2.雍正十二年七月初五日禮部《為鑲藍旗原任佐領訥爾布之女指與寶親王為側福晉等咨查寶親王等嫡福晉側福晉位數並於何處備造儀仗事致內務府》,中國第一歷史檔案館藏,檔案號: 05-13-001-000007-0043
3. 王冕森《清代后妃雜識》第十二章 第一節 二、繼皇后【家族背景】中提到,繼后的父親與兄長應該都是在乾隆初年去世的。

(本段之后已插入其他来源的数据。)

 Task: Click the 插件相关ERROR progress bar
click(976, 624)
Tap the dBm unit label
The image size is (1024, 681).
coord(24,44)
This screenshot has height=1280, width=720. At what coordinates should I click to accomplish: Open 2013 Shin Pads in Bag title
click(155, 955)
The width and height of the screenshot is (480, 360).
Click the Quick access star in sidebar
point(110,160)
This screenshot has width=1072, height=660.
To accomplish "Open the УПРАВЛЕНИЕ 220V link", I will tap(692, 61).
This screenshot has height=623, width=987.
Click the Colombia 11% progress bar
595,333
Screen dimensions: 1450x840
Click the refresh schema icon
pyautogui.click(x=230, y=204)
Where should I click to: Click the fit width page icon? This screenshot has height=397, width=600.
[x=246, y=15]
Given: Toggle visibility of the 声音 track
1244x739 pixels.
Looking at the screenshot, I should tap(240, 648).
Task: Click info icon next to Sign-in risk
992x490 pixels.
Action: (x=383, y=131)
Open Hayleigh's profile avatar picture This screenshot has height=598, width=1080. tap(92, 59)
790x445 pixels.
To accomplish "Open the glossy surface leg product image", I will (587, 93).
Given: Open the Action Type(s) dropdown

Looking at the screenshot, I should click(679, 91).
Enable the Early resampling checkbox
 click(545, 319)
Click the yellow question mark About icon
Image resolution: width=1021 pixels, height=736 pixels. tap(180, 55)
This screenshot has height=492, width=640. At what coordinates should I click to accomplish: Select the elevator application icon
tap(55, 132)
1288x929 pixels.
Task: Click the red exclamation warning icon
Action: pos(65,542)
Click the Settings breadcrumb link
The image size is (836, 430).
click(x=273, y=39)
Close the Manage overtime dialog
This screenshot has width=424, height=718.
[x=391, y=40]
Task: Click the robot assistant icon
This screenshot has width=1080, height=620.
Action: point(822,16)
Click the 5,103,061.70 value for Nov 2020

4.《大清高宗純皇帝實錄》,卷371,頁1096,乾隆15年8月丙戌條。檢自:中央研究院歷史語言研究所「漢籍電子文獻資料庫」(檢索日期:2026年4月11日)。...皇后之父訥爾布。追封為一等公。遣官致祭。造墳立碑如例。妻封為公妻一品夫人。以其孫納蘇肯襲一等侯。